Layers in Mars' Danielson Crater
This image taken by the Mars Reconnaissance Orbiter spacecraft shows sedimentary rock and sand within Danielson Crater, an impact crater about 42 miles or 67 kilometers in diameter, located in the southwest Arabia Terra region of Mars. NASA/JPL-Caltech/University of Arizona

Even though a dust storm that encircled Mars for months ended NASA's Opportunity mission after sunlight was unable to reach the solar-powered rover, NASA’s Mars Reconnaissance Orbiter was able to track valuable information about the storm that is helping the scientists understand the phenomenon.

The data sent back by the orbiters included what seemed like dust towers that formed during a 2018 storm. According to NASA, dust towers are massive, churning clouds that are denser and climb much higher than the normal background dust in the thin Martian atmosphere. They occur when dust clouds react to the warmth of the sun and rise vertically. While they also occur under normal conditions, the towers appear to form in greater numbers during global storms.

Per a Forbes report, NASA also described a dust tower to have started at the planet's surface as an area where lifted dust can grow to as wide as the state of Rhode Island. It may be as wide as Nevada by the time a tower reaches a height of 50 miles (80 kilometers).

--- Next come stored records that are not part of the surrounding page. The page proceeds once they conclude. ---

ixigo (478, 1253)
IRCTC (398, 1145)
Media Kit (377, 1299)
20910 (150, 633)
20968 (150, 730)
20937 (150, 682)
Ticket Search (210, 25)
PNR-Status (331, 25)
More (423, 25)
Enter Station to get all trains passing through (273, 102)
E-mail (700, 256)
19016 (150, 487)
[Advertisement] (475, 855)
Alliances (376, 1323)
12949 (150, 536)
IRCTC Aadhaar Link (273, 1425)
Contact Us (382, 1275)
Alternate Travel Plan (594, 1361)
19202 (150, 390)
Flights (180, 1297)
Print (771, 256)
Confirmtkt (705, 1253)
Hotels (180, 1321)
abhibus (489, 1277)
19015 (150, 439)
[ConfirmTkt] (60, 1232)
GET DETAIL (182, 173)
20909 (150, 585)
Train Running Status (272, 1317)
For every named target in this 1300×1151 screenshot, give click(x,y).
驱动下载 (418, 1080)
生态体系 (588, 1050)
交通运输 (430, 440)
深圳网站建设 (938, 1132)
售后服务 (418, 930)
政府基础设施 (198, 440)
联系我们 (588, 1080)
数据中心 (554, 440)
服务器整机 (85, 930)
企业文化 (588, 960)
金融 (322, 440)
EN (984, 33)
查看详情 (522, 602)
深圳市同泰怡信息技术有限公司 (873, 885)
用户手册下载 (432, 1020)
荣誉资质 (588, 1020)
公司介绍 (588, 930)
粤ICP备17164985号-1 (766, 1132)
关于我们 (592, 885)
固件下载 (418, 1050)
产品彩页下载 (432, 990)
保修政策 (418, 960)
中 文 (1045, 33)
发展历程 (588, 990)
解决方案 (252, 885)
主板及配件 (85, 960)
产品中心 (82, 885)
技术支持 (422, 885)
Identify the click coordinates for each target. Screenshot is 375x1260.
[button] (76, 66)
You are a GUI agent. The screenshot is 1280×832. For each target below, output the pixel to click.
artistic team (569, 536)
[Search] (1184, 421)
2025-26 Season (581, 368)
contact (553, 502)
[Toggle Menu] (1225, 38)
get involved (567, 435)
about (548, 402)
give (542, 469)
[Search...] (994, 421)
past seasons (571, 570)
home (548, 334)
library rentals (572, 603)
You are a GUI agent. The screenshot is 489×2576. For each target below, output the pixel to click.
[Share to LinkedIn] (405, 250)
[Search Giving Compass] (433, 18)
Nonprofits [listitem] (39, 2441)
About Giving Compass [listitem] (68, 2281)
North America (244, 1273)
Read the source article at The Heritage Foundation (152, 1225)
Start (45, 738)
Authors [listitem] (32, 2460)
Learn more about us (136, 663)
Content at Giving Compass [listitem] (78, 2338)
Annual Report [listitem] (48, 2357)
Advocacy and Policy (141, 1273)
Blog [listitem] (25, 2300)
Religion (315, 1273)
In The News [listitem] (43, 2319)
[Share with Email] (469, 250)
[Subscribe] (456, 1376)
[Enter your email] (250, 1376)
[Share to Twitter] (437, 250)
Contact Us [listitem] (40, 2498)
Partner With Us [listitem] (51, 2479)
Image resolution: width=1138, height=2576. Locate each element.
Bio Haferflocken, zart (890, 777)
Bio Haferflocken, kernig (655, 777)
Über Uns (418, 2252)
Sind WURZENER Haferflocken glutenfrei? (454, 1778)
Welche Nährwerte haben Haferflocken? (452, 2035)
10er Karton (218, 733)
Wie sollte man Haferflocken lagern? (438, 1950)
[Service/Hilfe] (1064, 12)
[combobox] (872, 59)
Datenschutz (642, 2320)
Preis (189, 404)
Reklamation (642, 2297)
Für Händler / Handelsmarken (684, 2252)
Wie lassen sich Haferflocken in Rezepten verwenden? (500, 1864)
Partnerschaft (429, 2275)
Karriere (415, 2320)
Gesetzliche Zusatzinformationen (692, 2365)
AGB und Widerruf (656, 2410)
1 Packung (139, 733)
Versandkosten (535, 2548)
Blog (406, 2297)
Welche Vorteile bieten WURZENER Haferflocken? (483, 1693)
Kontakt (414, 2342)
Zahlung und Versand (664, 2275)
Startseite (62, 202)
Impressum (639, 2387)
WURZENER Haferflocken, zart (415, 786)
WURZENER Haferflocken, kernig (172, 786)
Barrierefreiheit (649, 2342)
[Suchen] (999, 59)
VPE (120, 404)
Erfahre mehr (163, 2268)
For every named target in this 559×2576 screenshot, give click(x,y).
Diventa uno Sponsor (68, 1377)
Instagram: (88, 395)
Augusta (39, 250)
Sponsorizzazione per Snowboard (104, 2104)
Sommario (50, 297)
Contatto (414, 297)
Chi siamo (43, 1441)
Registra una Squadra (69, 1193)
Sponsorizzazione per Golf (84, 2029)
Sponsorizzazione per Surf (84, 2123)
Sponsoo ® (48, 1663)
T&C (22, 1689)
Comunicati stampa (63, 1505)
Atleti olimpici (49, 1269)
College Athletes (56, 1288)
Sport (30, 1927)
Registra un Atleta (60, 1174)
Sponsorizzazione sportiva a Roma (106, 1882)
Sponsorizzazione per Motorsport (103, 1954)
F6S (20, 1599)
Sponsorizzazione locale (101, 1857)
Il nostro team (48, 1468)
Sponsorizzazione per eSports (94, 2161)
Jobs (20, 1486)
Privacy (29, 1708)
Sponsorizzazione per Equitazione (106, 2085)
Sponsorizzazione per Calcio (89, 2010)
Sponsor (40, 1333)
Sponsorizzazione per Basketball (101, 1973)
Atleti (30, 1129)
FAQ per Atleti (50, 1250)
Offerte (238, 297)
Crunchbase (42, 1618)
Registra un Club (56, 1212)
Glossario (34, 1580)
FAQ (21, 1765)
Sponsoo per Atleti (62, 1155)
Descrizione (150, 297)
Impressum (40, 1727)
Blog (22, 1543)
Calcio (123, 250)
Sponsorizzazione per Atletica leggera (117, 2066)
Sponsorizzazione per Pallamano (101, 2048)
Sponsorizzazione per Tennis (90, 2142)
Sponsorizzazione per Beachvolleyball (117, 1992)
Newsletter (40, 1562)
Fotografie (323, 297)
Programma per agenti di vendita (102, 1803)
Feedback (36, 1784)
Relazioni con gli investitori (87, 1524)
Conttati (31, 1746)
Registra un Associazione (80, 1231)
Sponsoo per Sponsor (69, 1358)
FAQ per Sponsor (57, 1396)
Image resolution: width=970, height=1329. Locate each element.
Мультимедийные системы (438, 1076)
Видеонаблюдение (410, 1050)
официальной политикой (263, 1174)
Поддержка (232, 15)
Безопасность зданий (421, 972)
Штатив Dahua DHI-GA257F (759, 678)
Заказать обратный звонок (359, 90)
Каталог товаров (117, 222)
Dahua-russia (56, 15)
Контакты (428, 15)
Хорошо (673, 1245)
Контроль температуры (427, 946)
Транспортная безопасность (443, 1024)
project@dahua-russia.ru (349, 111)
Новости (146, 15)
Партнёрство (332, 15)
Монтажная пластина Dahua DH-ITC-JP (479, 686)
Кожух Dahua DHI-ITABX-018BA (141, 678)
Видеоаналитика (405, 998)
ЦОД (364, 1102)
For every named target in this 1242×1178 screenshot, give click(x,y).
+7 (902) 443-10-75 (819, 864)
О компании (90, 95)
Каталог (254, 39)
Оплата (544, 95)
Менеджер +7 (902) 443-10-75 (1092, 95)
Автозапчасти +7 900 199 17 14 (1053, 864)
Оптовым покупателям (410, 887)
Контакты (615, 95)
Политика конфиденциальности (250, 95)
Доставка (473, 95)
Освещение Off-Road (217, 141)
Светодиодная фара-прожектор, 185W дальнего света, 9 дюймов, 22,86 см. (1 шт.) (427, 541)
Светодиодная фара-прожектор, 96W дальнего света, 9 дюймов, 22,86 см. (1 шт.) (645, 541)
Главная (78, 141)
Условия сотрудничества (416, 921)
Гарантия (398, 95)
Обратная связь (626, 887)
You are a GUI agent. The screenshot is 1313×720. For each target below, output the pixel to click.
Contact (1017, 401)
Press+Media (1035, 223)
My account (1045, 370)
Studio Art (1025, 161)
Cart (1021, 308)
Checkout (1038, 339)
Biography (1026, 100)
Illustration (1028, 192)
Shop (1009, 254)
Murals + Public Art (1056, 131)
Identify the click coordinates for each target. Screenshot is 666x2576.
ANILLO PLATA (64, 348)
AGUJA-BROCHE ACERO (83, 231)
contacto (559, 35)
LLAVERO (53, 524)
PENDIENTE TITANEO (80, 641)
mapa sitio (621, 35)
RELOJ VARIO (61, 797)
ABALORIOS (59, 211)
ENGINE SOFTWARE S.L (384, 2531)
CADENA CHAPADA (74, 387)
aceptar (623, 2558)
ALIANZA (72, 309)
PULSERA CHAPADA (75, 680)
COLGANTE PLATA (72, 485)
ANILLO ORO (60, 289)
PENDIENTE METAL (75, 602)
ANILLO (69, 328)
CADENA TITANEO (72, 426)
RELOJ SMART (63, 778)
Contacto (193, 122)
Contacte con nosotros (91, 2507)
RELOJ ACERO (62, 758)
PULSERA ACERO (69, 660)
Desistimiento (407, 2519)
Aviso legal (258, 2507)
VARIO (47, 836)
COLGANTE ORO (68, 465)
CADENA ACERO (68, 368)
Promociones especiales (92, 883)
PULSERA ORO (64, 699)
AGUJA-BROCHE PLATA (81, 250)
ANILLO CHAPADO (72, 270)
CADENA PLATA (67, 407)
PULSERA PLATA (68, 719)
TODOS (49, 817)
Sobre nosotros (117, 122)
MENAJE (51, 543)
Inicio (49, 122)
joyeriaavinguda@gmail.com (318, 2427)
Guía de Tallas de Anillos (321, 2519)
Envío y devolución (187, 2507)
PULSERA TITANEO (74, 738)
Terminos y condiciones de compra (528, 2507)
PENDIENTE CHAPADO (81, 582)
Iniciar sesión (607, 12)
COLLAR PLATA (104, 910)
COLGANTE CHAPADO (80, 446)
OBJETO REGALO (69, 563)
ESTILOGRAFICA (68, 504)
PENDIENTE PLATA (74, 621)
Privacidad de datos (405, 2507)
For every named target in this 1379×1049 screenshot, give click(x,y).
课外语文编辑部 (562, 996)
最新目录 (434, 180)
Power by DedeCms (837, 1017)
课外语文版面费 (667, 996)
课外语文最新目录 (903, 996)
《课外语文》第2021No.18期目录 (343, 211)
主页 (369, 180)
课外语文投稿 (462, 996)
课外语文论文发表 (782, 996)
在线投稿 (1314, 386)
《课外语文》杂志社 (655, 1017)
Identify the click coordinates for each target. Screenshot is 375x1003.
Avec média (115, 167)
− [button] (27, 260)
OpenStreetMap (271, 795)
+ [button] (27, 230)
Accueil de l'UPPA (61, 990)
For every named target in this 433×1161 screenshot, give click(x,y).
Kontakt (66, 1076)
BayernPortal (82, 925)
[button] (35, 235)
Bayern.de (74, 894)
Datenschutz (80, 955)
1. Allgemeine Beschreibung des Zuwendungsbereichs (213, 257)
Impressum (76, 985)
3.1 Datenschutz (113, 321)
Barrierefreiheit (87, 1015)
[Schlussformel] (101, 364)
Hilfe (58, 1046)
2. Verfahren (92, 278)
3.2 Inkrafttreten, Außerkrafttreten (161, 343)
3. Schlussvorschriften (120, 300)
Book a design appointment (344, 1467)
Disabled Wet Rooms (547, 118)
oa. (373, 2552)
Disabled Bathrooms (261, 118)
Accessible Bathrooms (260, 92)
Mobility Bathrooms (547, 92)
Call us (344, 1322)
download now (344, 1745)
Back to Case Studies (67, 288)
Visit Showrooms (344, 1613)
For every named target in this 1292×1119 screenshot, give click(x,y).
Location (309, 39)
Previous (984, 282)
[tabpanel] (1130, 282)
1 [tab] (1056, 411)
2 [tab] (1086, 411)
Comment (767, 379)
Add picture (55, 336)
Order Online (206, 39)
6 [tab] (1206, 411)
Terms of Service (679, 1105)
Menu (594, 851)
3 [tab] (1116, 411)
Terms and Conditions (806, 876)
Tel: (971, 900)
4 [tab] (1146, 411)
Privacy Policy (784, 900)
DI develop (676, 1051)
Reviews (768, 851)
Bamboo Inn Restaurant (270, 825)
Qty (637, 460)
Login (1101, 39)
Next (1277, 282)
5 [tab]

As the tower decays, it can be wider than the continental United States since it can form a layer of dust 35 miles (56 kilometers) above the surface.

Now what’s interesting in these dust storms is that the phenomenon is linked to gas that escapes from the atmosphere of Mars. Now, new studies appearing recently in the Journal of Geophysical Research: Planets and the Journal of the Atmospheric Sciences help explain how Mars’ atmosphere lost much of its water vapor.

“Dust towers affect the loss of water to space because water is normally not well-mixed in Mars’s atmosphere,” said Nicholas Heavens of Hampton University. He added that water vapor is confined to low altitudes from where it can be split apart by UV light and lost.

“The open question is how important dust towers (or analogous processes) were in Mars’s past,” said Heavens. The explanations led others to speculate that life could have existed on the Red Planet. As of late, NASA is not yet able to understand how much these towers contributed to Mars’ water loss and other phenomena in the past.

According to NASA's planetary scientist, David Kass, the bottom line is that Mars' current dynamics of atmosphere are more active than before.